Following the architecure and hyperparameter settings from my previous DDPG solution, the actor neural network architecture consists of two 256-node linear hidden layers with batch normalization in between and with ReLU (rectified linear unit) and tanh activation functions.
The critic neural network architecure consists of two 256-node linear hidden layers (plus action nodes on the second), followed by batch normalization, followed by a 256-node linear hidden layer, followed by a 128-node hidden layer. This network uses leaky ReLU activation functions to prevent plateaus in learning.
The overall hyperparameters are:
- Replay buffer size: 1e6
- Minibatch size: 128
- Discount factor: 0.99
- Soft update factor: 1e-3
- Initial noise epsilon: 1.0
- Noise decay: 0.9995
- Minimum noise: 0.01
- Network update frequency: 2
The training hyperparameters are:
- Max training episodes: 1500
- Max timesteps per episode: 1000
These parameters were chosen based on my previous DDPG solution.

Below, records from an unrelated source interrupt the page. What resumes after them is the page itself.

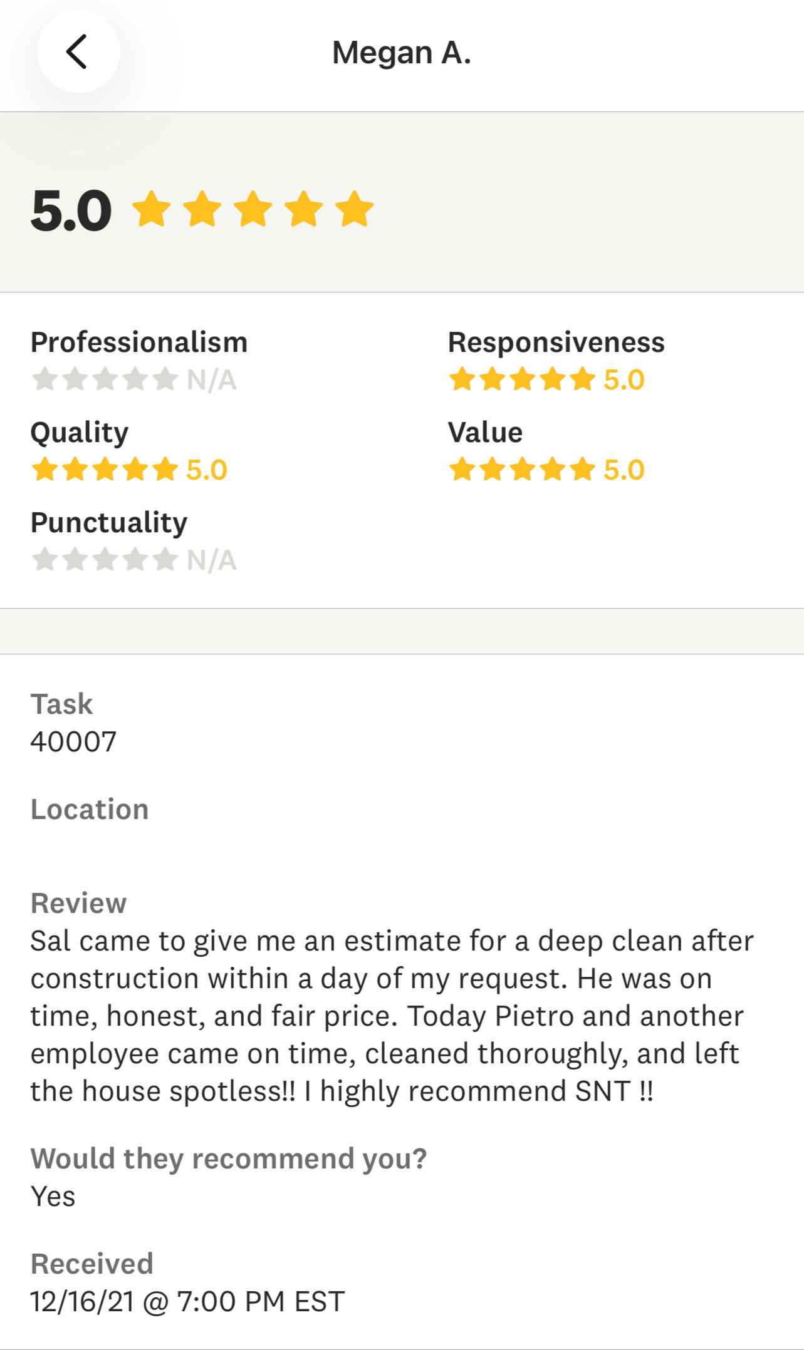Click the review text about Sal's estimate
The height and width of the screenshot is (1350, 804).
pos(392,1016)
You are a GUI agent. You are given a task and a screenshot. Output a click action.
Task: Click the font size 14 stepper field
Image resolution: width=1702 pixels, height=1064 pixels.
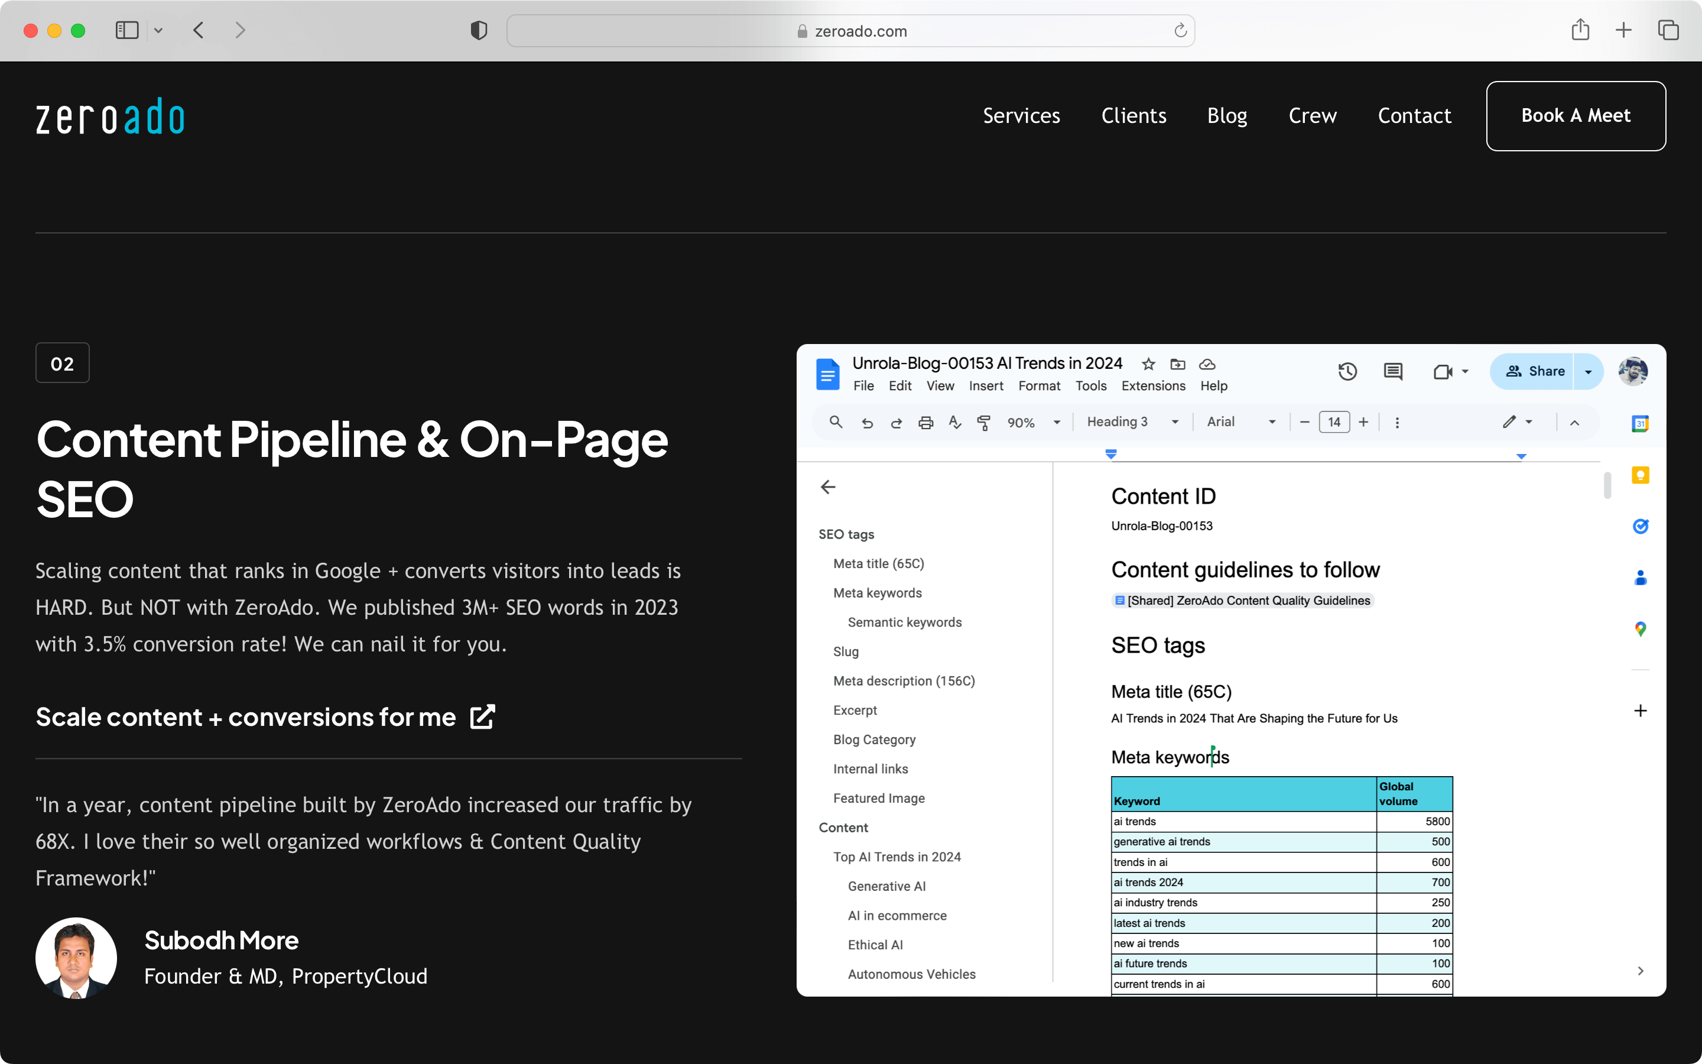click(x=1334, y=422)
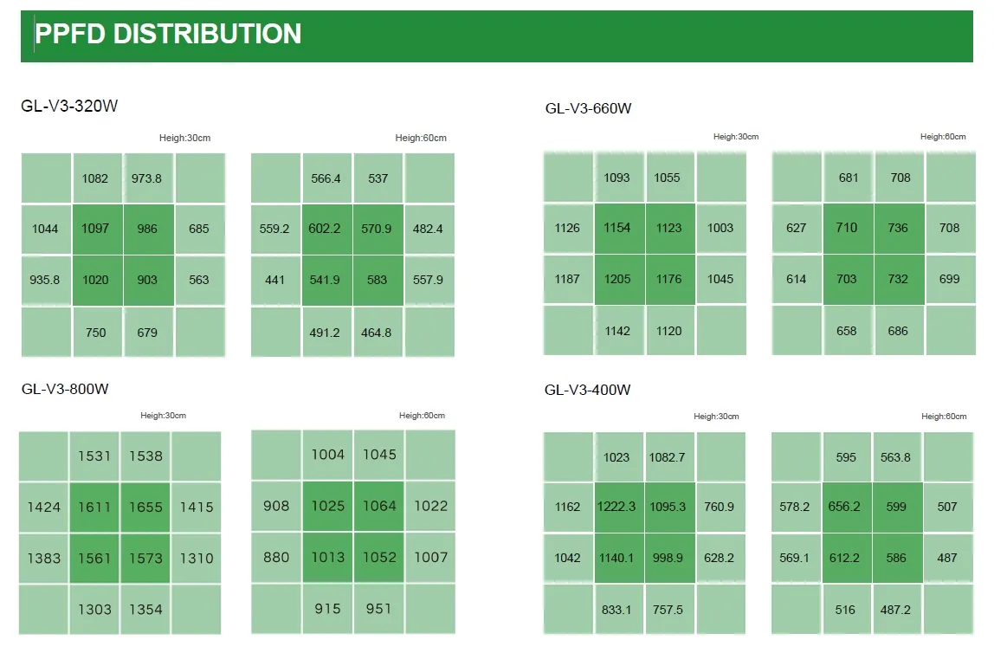Pick the cell with value 736
Image resolution: width=994 pixels, height=653 pixels.
coord(898,228)
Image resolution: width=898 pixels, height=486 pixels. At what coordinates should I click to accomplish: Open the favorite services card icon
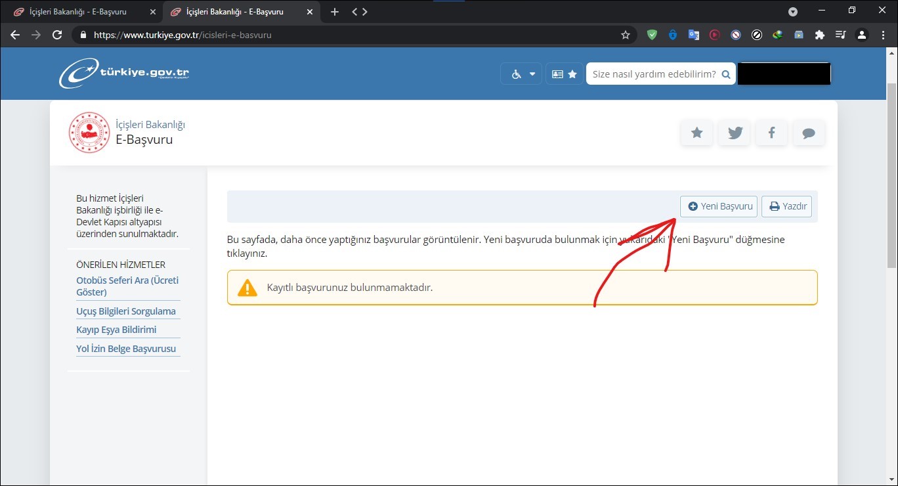pos(564,74)
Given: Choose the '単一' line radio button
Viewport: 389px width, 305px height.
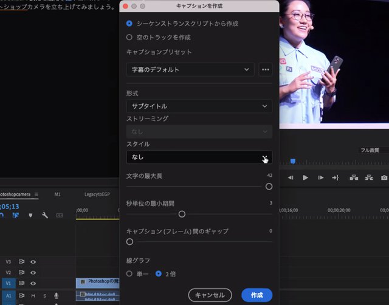Looking at the screenshot, I should pyautogui.click(x=129, y=273).
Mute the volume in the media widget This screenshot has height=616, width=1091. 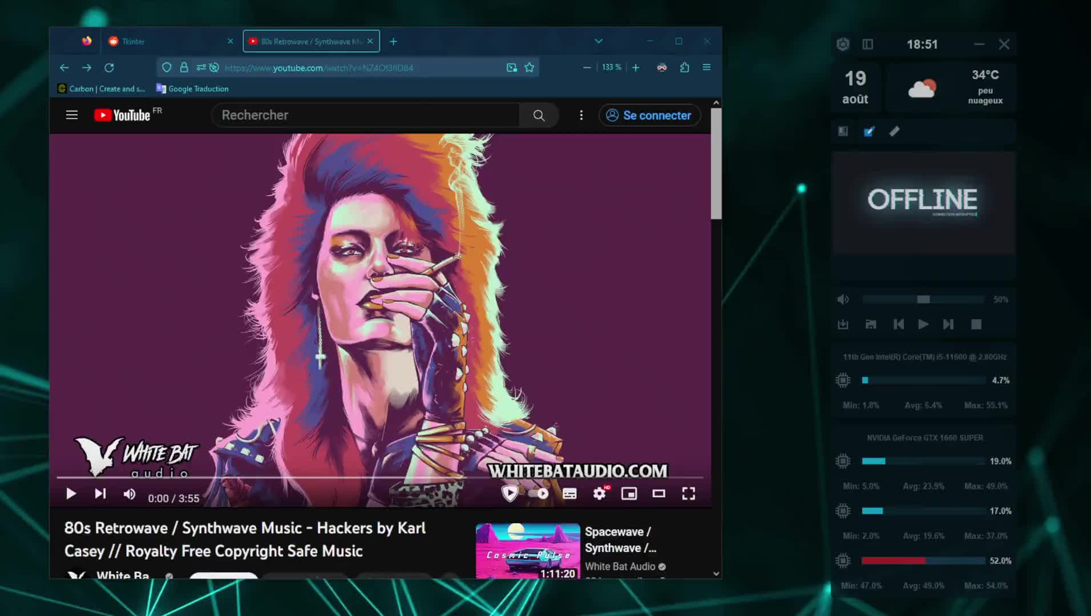843,299
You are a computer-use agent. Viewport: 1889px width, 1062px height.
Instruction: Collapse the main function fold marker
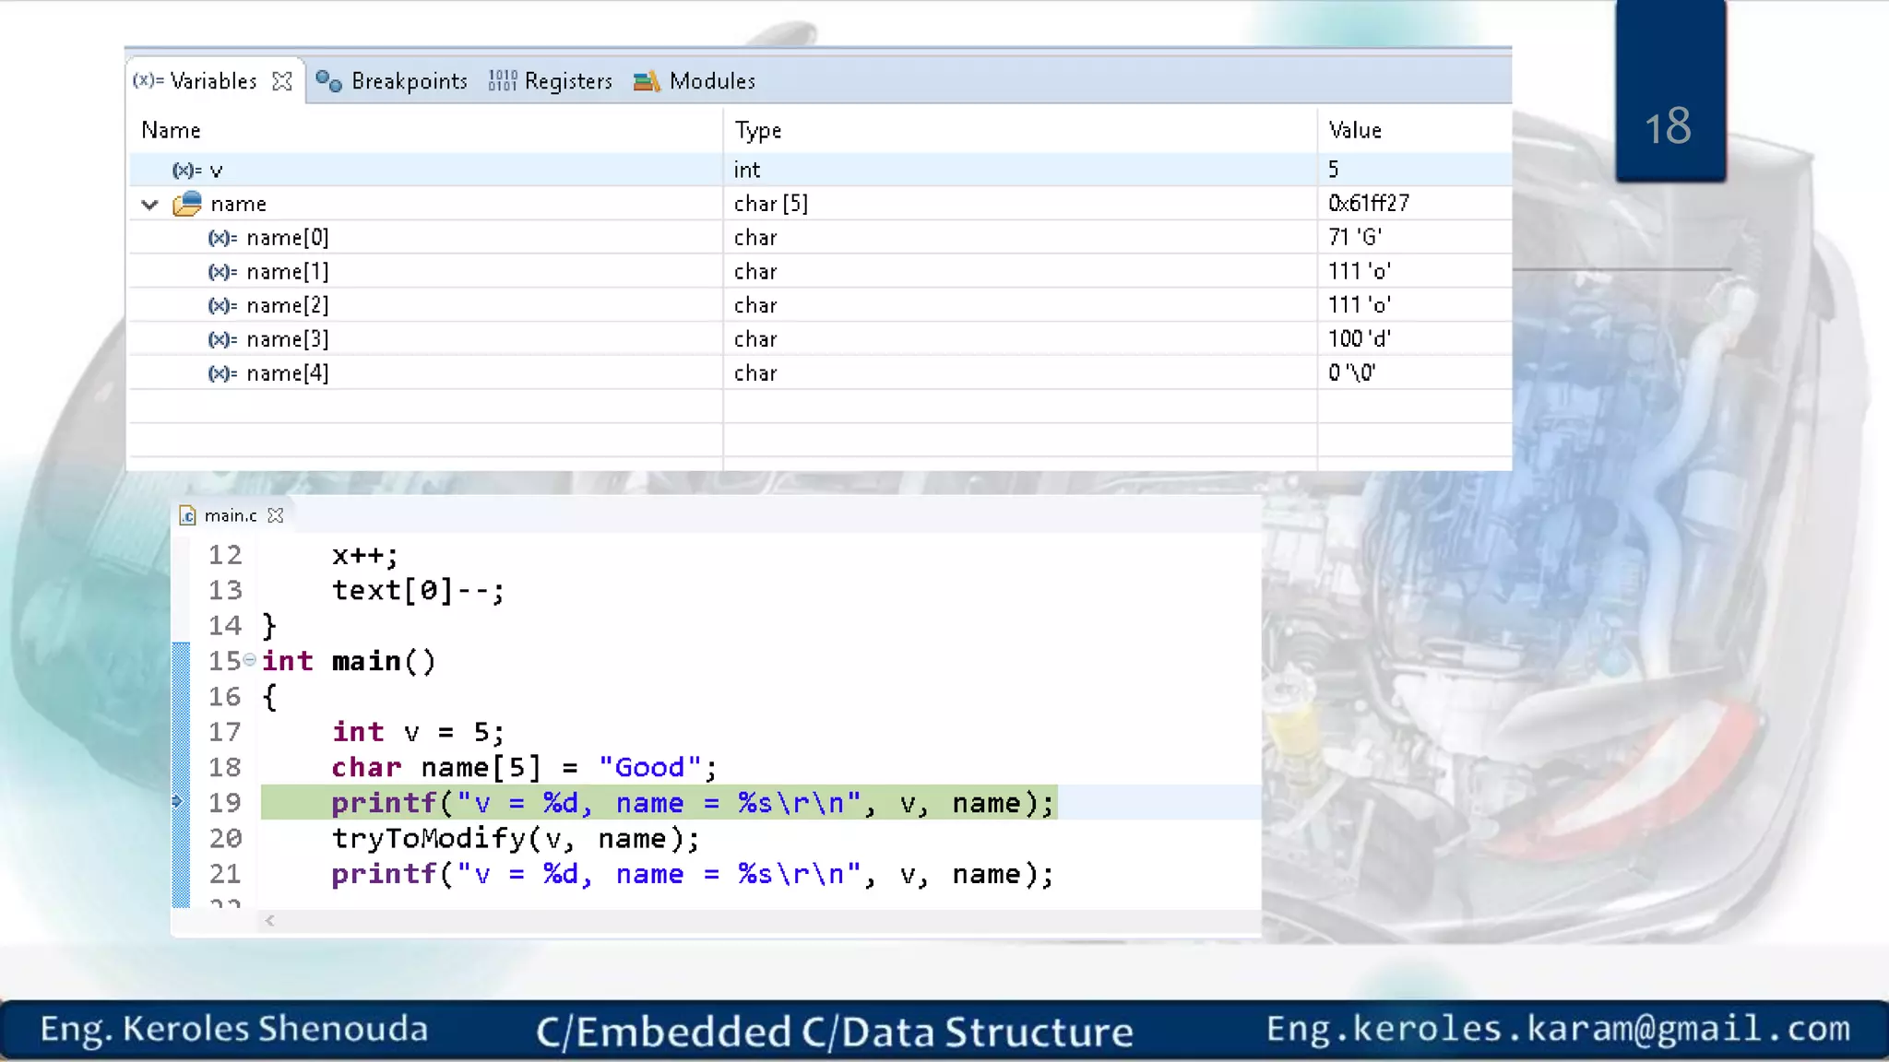(x=249, y=660)
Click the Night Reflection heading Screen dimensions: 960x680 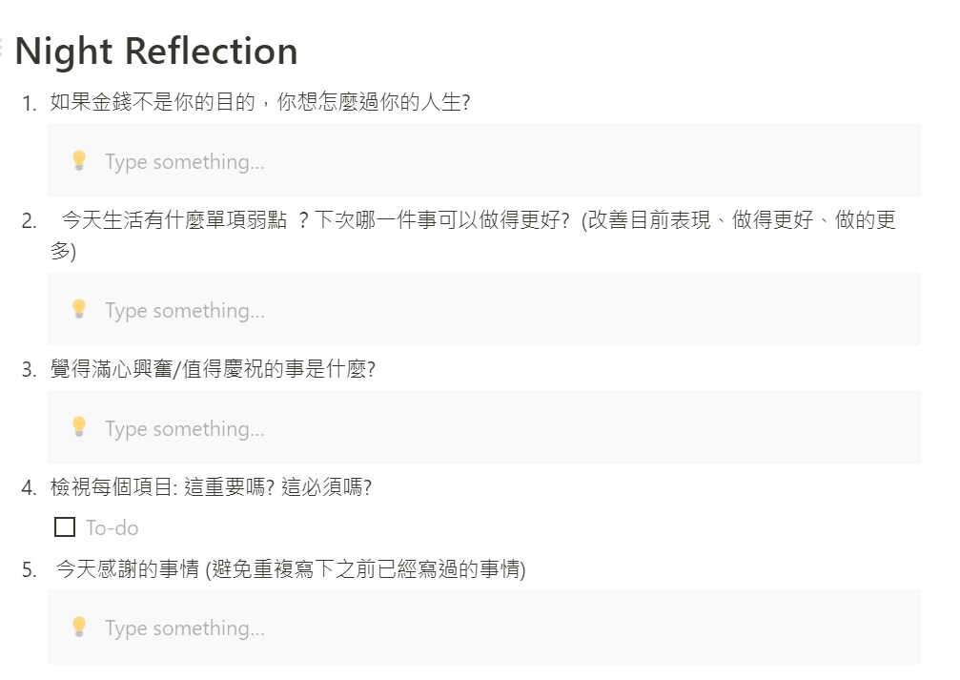(x=156, y=51)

This implementation solved the problem by achieving an average reward of at least +0.5 over 100 episodes in less than 1500 total episodes. The full results are shown below. The saved weights are available for the actor and the critic.
The agent's performance could be improved by implementing various alternative algorithms like multi agent PPO or with more sophisticated network architectures. It would also be interesting to consider a more competitive reward structure in which the agent gets a reward for making the ball hit the opponent's floor.